True, liberals often favor “onerous” regulation, but I’m hard-pressed to think of an industry that has effectively regulated itself. Remember Enron? Have you been reading about corporations backdating lucrative options for already highly paid executives?

But I’m conservative, too, for I feel wise use of our natural resources is patriotic. I am disturbed that too much debate on energy centers on finding new sources, rather than using effective conservation measures. As a Naval officer, I visited Corregidor and the American cemetery in Manila and thought, “We have a right to be here. We paid for it in blood.” That’s a conservative view.

I am at odds with liberals on immigration, for I believe our future is in jeopardy if we fail to control our borders. We have one of the highest birth rates in the industrialized world, and we will not keep wilderness for future generations if our growth remains poorly checked.

I am both liberal and conservative, and I see too much co-opting and frank misuse of these labels. If I must be categorized, let it be for the habit of using words properly.

I have no issue with same-sex marriage, since I think sexual preference is hard-wired, not a matter of choice. But as “the child born on the Sabbath day,” I have long resented the changed meaning of the descriptive word “gay.” We’re told about Intelligent Design, rather than God made it, because the latter hasn’t a prayer (sorry!) of getting approved by most school boards. The “Clear Skies” and “Healthy Forest” initiatives were neither. As a former practicing neurologist who treated hundreds of comatose patients, I resented those who tried to place the label “minimally conscious state” on Terri Schiavo, when persistent vegetative state was the proper term, borne out by the autopsy.

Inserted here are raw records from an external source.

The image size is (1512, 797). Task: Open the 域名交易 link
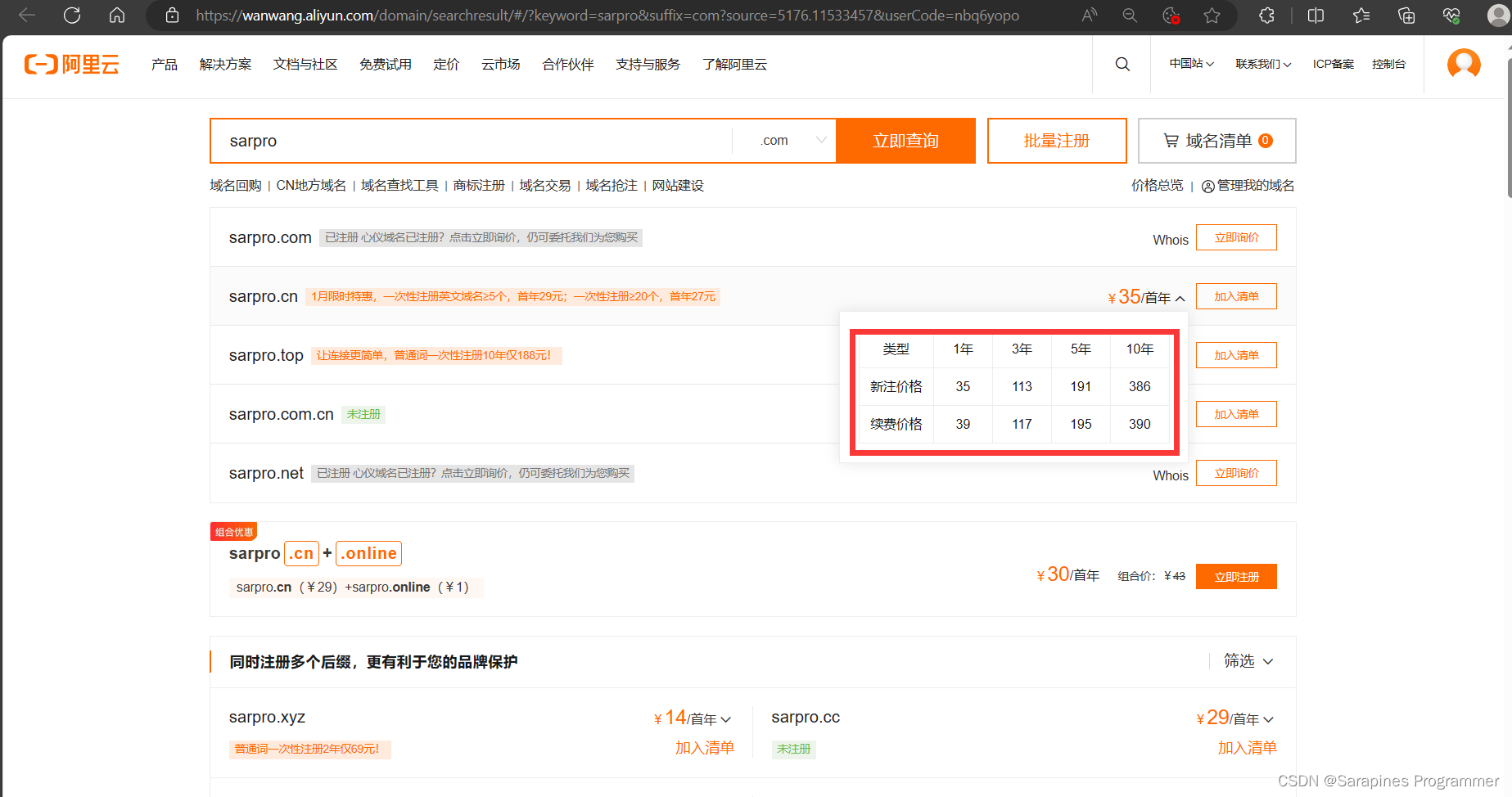(544, 186)

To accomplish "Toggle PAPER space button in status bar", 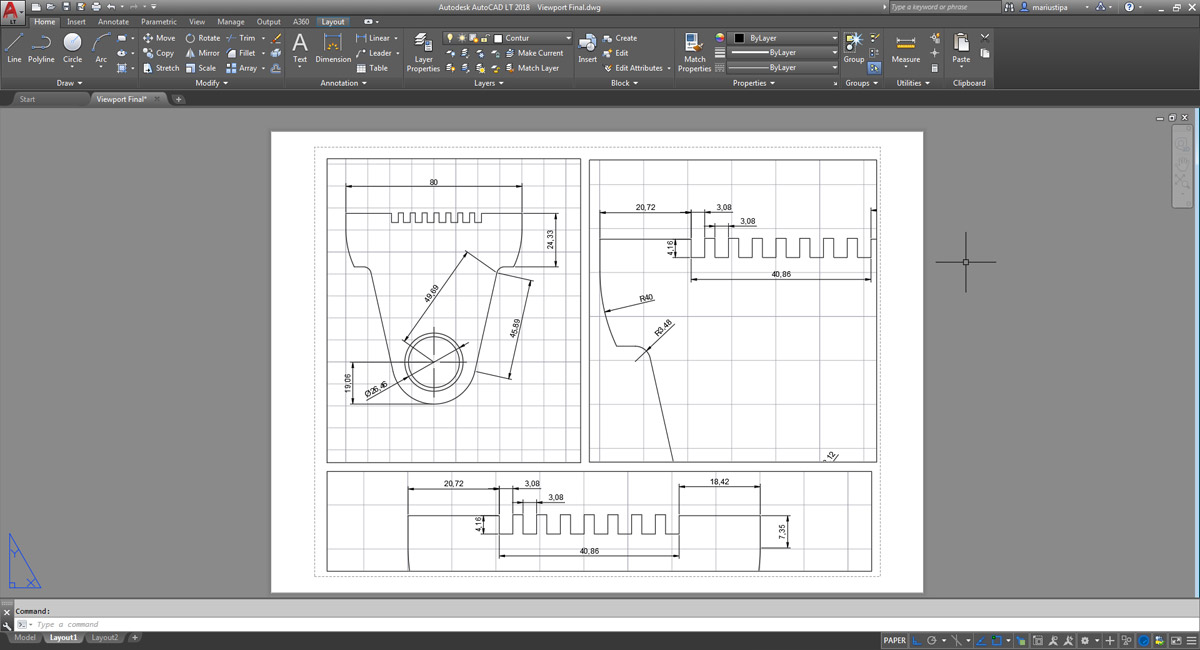I will tap(895, 640).
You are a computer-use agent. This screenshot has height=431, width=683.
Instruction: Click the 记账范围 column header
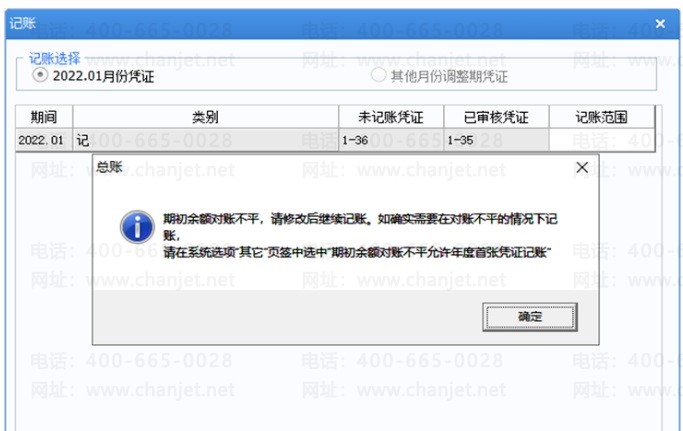coord(602,117)
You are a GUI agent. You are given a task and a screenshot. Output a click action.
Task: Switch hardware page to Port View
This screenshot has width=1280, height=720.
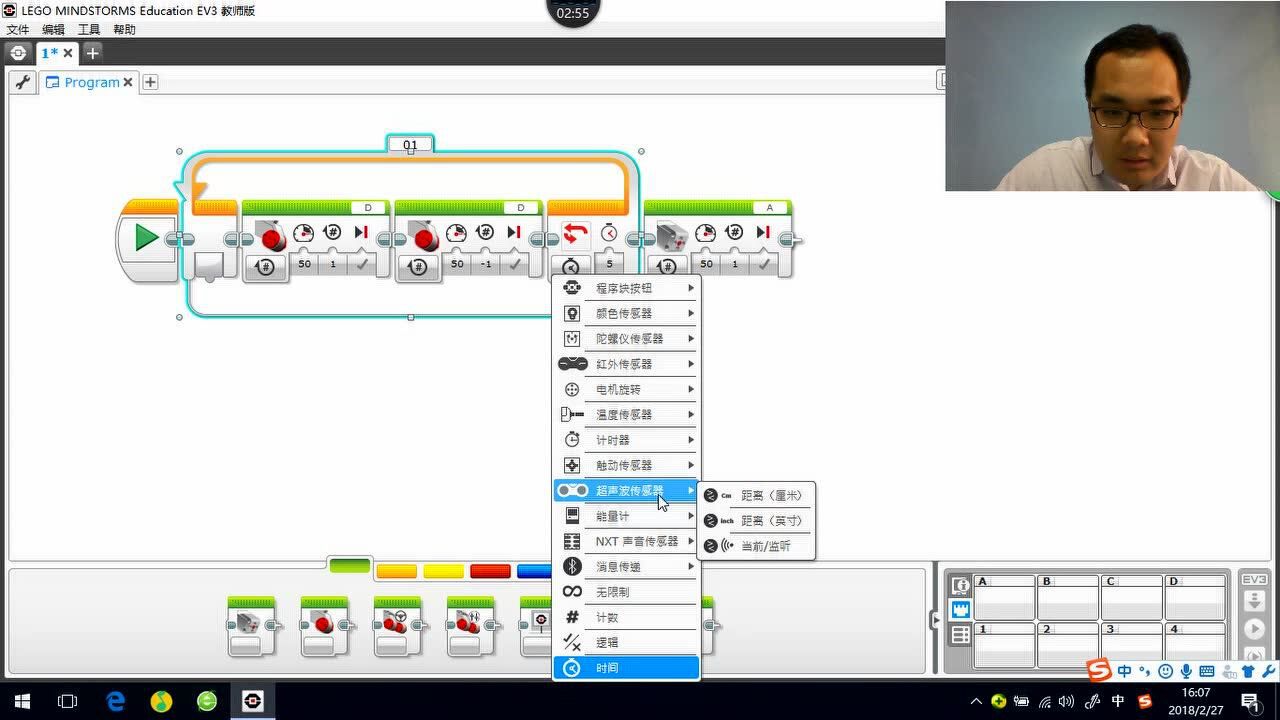[963, 608]
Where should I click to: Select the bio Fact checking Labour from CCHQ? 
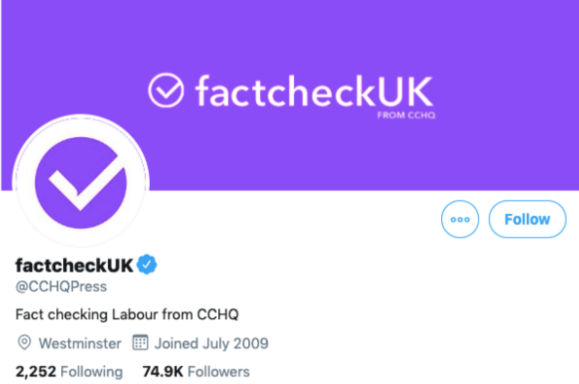pos(127,315)
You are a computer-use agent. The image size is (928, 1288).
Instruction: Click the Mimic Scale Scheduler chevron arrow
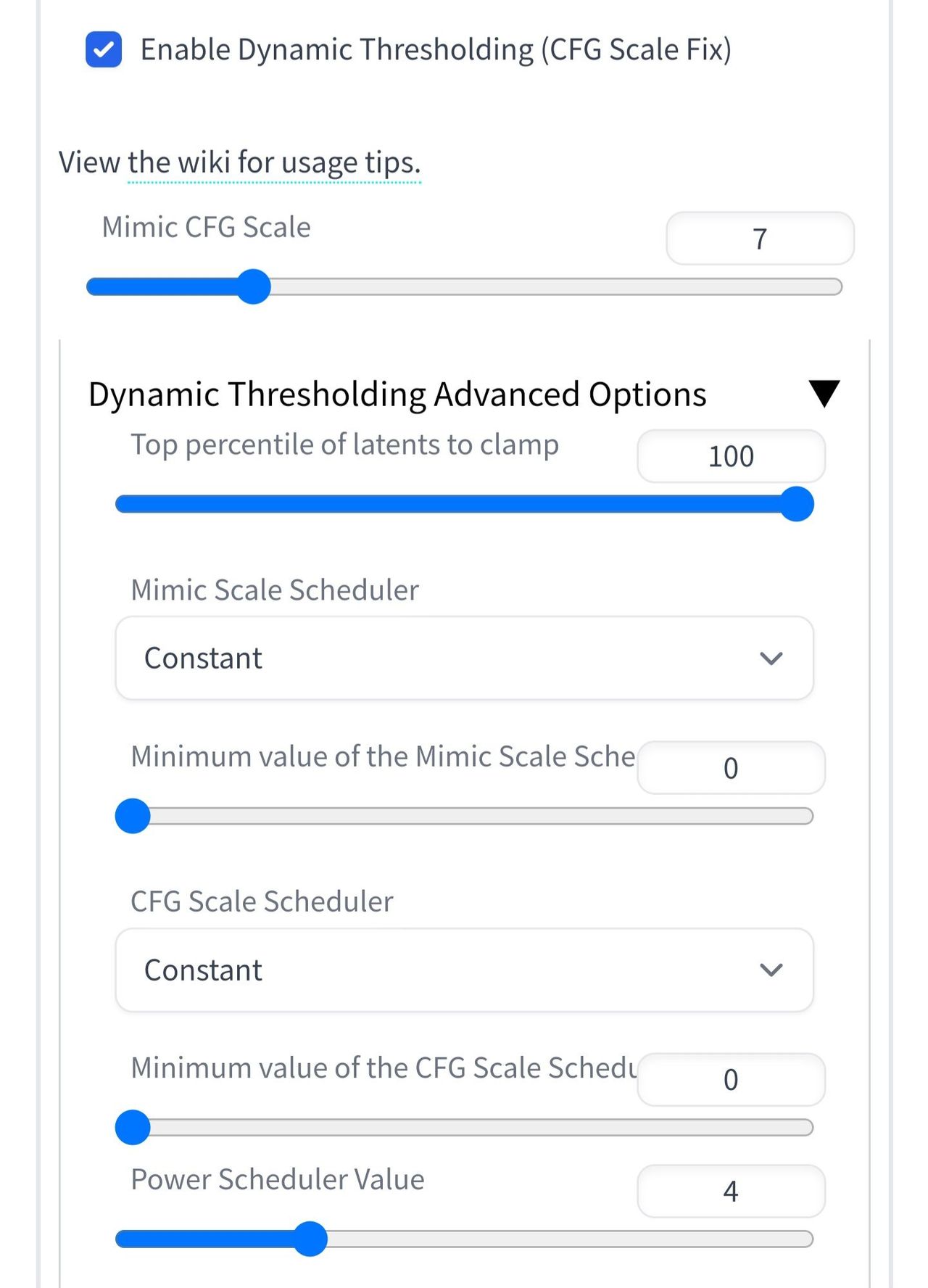click(771, 659)
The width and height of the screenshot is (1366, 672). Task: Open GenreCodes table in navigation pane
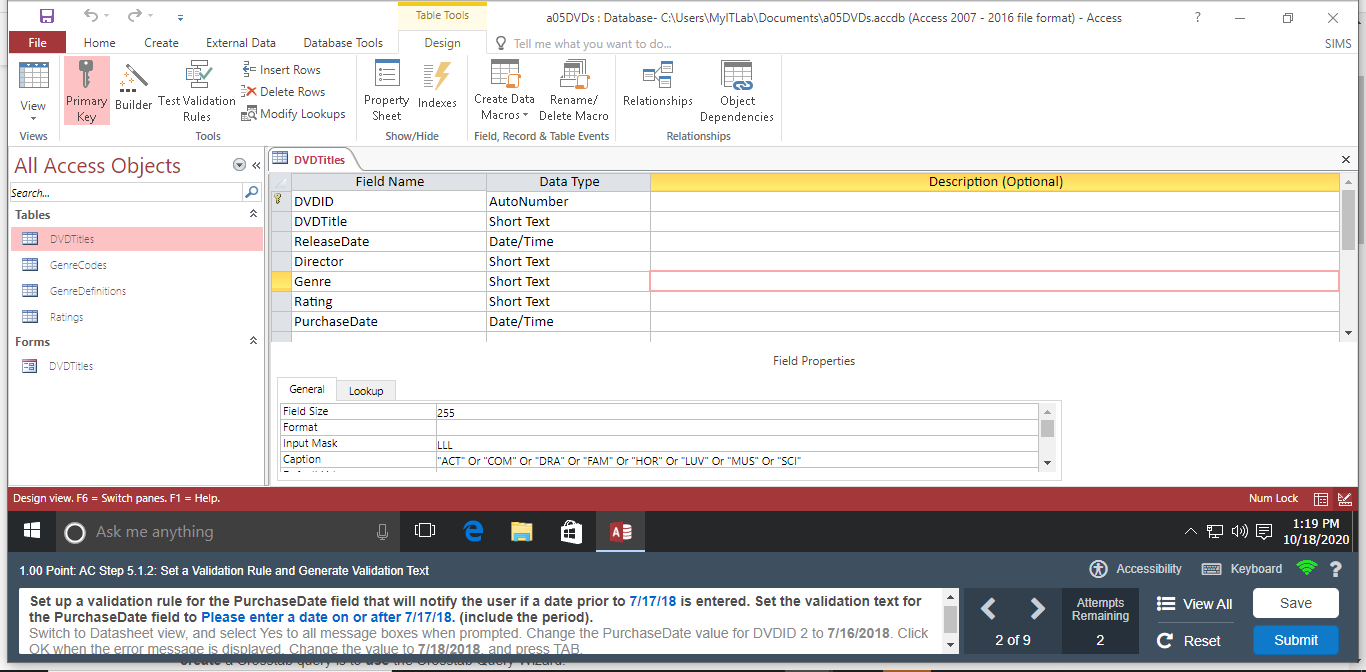point(78,265)
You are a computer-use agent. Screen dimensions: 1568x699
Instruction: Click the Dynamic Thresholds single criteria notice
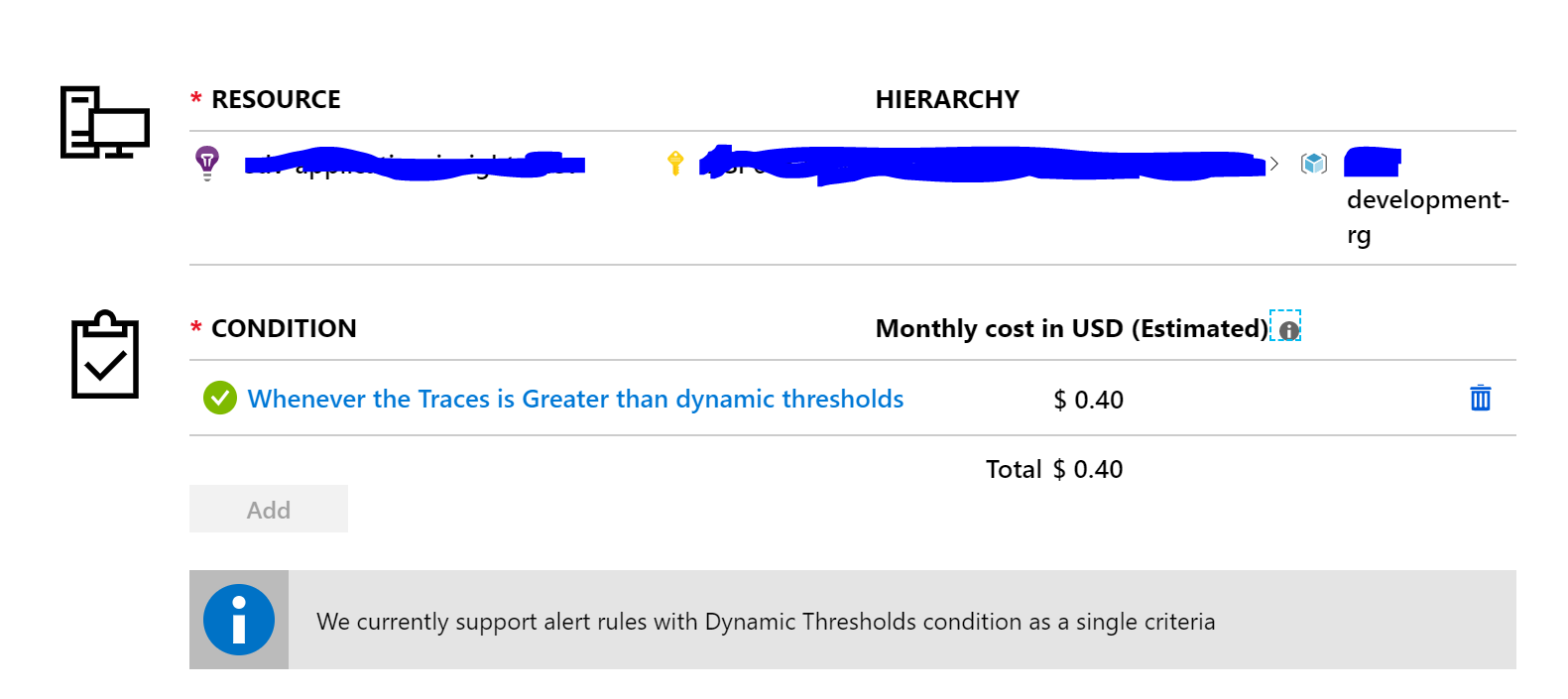click(x=765, y=622)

We say Right to Life, rather than Right to be Born, even though many are more concerned about intrauterine life than postpartum poverty. The No Child Left Behind law leads to poorly performing schools losing federal money, certainly a curious way of helping schools reform. A disturbingly large number of Americans refer to the Iraq conflict as the “War on Terror,” true only if one considers that our invasion unleashed more of that terror. A developer who builds on “raw” land sounds benign, unless you are concerned about sprawl.

THAT BRINGS ME BACK to the word “radical” in the environmental group’s survey. Perhaps the surveyor was around back in the ’60s, when left-wing radicals were prominent. But radical merely means taking an extreme position. There are radical environmentalists, such as the Vail and Phoenix arsonists, but attacking those who oppose our involvement in Iraq as radicals marginalizes just about anyone who thinks this country is going in the wrong direction.

Next time you listen to the news or are in a conversation, notice the use of catchphrases to over-simplify complex people and issues. We need to carefully analyze not only what’s being said but also how it’s expressed. That takes effort, time and critical-thinking skills. Those who wish to convince us of their opinion hope we won’t make the first, don’t have the second and won’t apply the third.

Is it a radical idea to hope we will change?

Michael S. Smith is a contributor to Writers on the Range, a service of High Country News. He writes in Tucson, Arizona.